Language: English | 中文
Build | Coverage | Report | GoDoc | RTD | Demo |
---|---|---|---|---|---|
gorse
is an offline recommender system backend based on collaborative filtering written in Go.
This project is aim to provide a high performance, easy-to-use, programming language irrelevant recommender micro-service based on collaborative filtering. We could build a simple recommender system on it, or set up a more sophisticated recommender system using candidates generated by it. It features:
- Implements 7 rating based recommenders and 4 ranking based recommenders.
- Supports data loading, data splitting, model training, model evaluation and model selection.
- Provides the data import/export tool, model evaluation tool and RESTful recomender server.
- Accelerates computations by SIMD instructions and multi-threading.
For more information:
- Visit GoDoc for detailed documentation of codes.

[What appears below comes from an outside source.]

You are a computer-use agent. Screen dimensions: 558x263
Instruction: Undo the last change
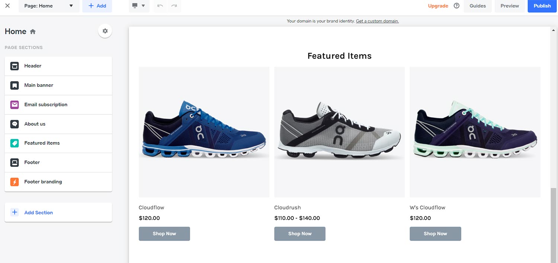click(x=160, y=6)
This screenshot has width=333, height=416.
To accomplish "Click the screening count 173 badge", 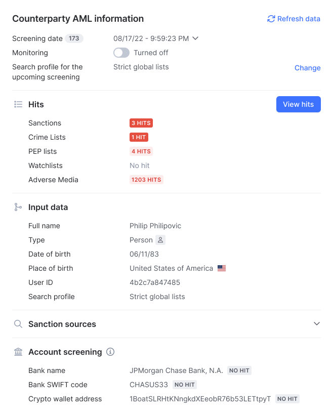I will (x=74, y=38).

- Visit ReadTheDocs for tutorials, examples and usages.
- Visit SteamLens for a Steam games recommender system based on gorse.
- Download from release.
- Build from source:
Install Golang and run go get
:
$ go get github.com/zhenghaoz/gorse/...
It will download all packages and build the gorse
command line into your $GOBIN
path.
If your CPU supports AVX2 and FMA3 instructions, use the avx2
build tag to enable AVX2 and FMA3 instructions.
$ go get -tags='avx2' github.com/zhenghaoz/gorse/...

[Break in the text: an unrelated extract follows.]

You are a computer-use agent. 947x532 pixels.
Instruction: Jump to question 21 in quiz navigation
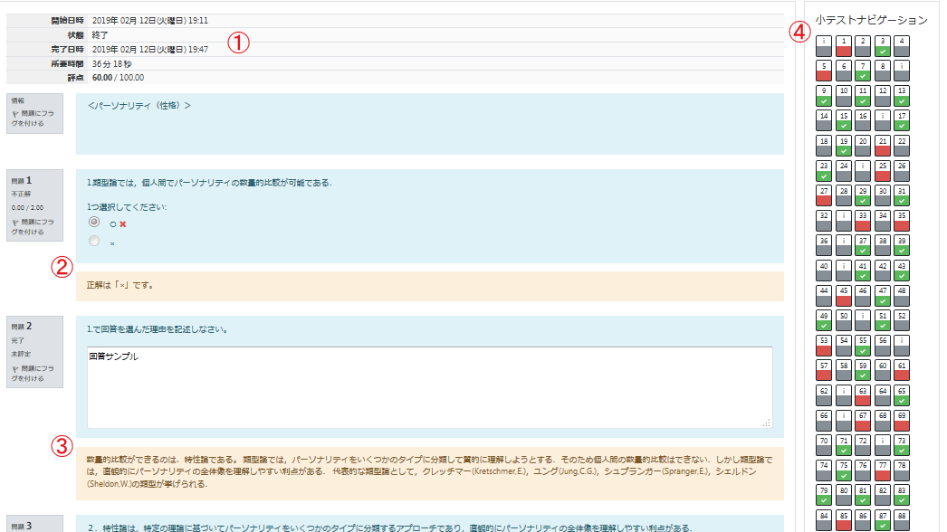pyautogui.click(x=883, y=146)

gorse is an offline recommender system backend based on collaborative filtering written in Go.
Usage:
gorse [flags]
gorse [command]
Available Commands:
export-feedback Export feedback to CSV
export-items Export items to CSV
help Help about any command
import-feedback Import feedback from CSV
import-items Import items from CSV
serve Start a recommender sever
test Test a model by cross validation
version Check the version
Flags:
-h, --help help for gorse
Use "gorse [command] --help" for more information about a command.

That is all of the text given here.